§ **ACTIVITY**
A verbatim reproduction of every entry is the expected answer.

§ **DATA FOR REVIEW**
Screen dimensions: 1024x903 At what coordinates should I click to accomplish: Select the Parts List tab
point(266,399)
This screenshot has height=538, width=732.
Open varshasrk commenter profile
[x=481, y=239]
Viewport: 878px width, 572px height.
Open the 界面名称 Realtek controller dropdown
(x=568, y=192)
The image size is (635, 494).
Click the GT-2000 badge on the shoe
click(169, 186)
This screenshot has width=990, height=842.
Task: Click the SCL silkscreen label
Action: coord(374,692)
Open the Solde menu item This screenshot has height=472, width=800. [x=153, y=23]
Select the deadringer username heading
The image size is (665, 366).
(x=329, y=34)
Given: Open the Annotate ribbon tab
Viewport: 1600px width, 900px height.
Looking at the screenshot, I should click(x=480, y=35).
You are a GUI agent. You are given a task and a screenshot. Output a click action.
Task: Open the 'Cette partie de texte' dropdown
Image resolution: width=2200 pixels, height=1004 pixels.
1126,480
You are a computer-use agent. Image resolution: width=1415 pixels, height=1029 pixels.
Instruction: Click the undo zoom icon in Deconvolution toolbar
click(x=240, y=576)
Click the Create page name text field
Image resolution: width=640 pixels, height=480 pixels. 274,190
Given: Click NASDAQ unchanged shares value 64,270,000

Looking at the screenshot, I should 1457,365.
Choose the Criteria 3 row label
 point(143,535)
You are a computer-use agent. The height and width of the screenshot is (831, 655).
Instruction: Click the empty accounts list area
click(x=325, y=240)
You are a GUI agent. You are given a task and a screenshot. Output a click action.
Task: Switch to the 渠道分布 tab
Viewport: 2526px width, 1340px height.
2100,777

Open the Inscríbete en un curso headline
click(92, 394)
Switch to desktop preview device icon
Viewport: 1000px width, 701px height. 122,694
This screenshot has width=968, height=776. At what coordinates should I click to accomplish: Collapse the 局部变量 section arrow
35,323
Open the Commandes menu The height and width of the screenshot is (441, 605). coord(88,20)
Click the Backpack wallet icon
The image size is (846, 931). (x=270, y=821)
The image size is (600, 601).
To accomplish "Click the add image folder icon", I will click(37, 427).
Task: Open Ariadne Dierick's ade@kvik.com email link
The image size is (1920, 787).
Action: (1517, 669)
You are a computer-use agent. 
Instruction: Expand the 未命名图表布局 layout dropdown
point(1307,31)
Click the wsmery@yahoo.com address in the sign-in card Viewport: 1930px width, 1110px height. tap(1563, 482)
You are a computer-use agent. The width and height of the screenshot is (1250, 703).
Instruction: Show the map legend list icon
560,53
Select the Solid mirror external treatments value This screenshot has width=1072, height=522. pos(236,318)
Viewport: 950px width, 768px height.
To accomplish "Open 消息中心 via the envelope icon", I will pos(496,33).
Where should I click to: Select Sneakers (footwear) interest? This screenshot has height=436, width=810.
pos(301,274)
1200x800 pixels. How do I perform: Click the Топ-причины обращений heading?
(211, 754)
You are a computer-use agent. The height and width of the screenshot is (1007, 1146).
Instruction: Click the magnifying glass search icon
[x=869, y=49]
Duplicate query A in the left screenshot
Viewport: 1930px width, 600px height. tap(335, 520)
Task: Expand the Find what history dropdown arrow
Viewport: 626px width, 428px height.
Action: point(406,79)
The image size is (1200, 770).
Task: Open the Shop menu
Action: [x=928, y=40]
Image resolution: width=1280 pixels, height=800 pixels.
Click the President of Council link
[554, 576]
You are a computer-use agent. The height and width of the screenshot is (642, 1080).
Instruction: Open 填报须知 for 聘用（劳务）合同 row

§ **RESPONSE BOX**
Screen dimensions: 1024x903 At what coordinates should I click to accomplish: Select the Parts List tab
point(266,399)
This screenshot has height=538, width=732.
Open varshasrk commenter profile
[x=481, y=239]
Viewport: 878px width, 572px height.
Open the 界面名称 Realtek controller dropdown
(x=568, y=192)
The image size is (635, 494).
Click the GT-2000 badge on the shoe
click(169, 186)
This screenshot has width=990, height=842.
Task: Click the SCL silkscreen label
Action: coord(374,692)
Open the Solde menu item This screenshot has height=472, width=800. [x=153, y=23]
Select the deadringer username heading
The image size is (665, 366).
(x=329, y=34)
Given: Open the Annotate ribbon tab
Viewport: 1600px width, 900px height.
Looking at the screenshot, I should click(x=480, y=35).
You are a GUI agent. You are given a task and a screenshot. Output a click action.
Task: Open the 'Cette partie de texte' dropdown
Image resolution: width=2200 pixels, height=1004 pixels.
1126,480
You are a computer-use agent. Image resolution: width=1415 pixels, height=1029 pixels.
Instruction: Click the undo zoom icon in Deconvolution toolbar
click(x=240, y=576)
Click the Create page name text field
Image resolution: width=640 pixels, height=480 pixels. 274,190
Given: Click NASDAQ unchanged shares value 64,270,000

Looking at the screenshot, I should 1457,365.
Choose the Criteria 3 row label
 point(143,535)
You are a computer-use agent. The height and width of the screenshot is (831, 655).
Instruction: Click the empty accounts list area
click(x=325, y=240)
You are a GUI agent. You are given a task and a screenshot. Output a click action.
Task: Switch to the 渠道分布 tab
Viewport: 2526px width, 1340px height.
2100,777

Open the Inscríbete en un curso headline
click(92, 394)
Switch to desktop preview device icon
Viewport: 1000px width, 701px height. 122,694
This screenshot has width=968, height=776. At what coordinates should I click to accomplish: Collapse the 局部变量 section arrow
35,323
Open the Commandes menu The height and width of the screenshot is (441, 605). coord(88,20)
Click the Backpack wallet icon
The image size is (846, 931). (x=270, y=821)
The image size is (600, 601).
To accomplish "Click the add image folder icon", I will click(37, 427).
Task: Open Ariadne Dierick's ade@kvik.com email link
The image size is (1920, 787).
Action: (1517, 669)
You are a computer-use agent. 
Instruction: Expand the 未命名图表布局 layout dropdown
point(1307,31)
Click the wsmery@yahoo.com address in the sign-in card Viewport: 1930px width, 1110px height. tap(1563, 482)
You are a computer-use agent. The width and height of the screenshot is (1250, 703).
Instruction: Show the map legend list icon
560,53
Select the Solid mirror external treatments value This screenshot has width=1072, height=522. pos(236,318)
Viewport: 950px width, 768px height.
To accomplish "Open 消息中心 via the envelope icon", I will pos(496,33).
Where should I click to: Select Sneakers (footwear) interest? This screenshot has height=436, width=810.
pos(301,274)
1200x800 pixels. How do I perform: Click the Топ-причины обращений heading?
(211, 754)
You are a computer-use agent. The height and width of the screenshot is (1007, 1146).
Instruction: Click the magnifying glass search icon
[x=869, y=49]
Duplicate query A in the left screenshot
Viewport: 1930px width, 600px height. tap(335, 520)
Task: Expand the Find what history dropdown arrow
Viewport: 626px width, 428px height.
Action: point(406,79)
The image size is (1200, 770).
Task: Open the Shop menu
Action: [x=928, y=40]
Image resolution: width=1280 pixels, height=800 pixels.
Click the President of Council link
[554, 576]
You are a computer-use agent. The height and width of the screenshot is (642, 1080).
Instruction: Open 填报须知 for 聘用（劳务）合同 row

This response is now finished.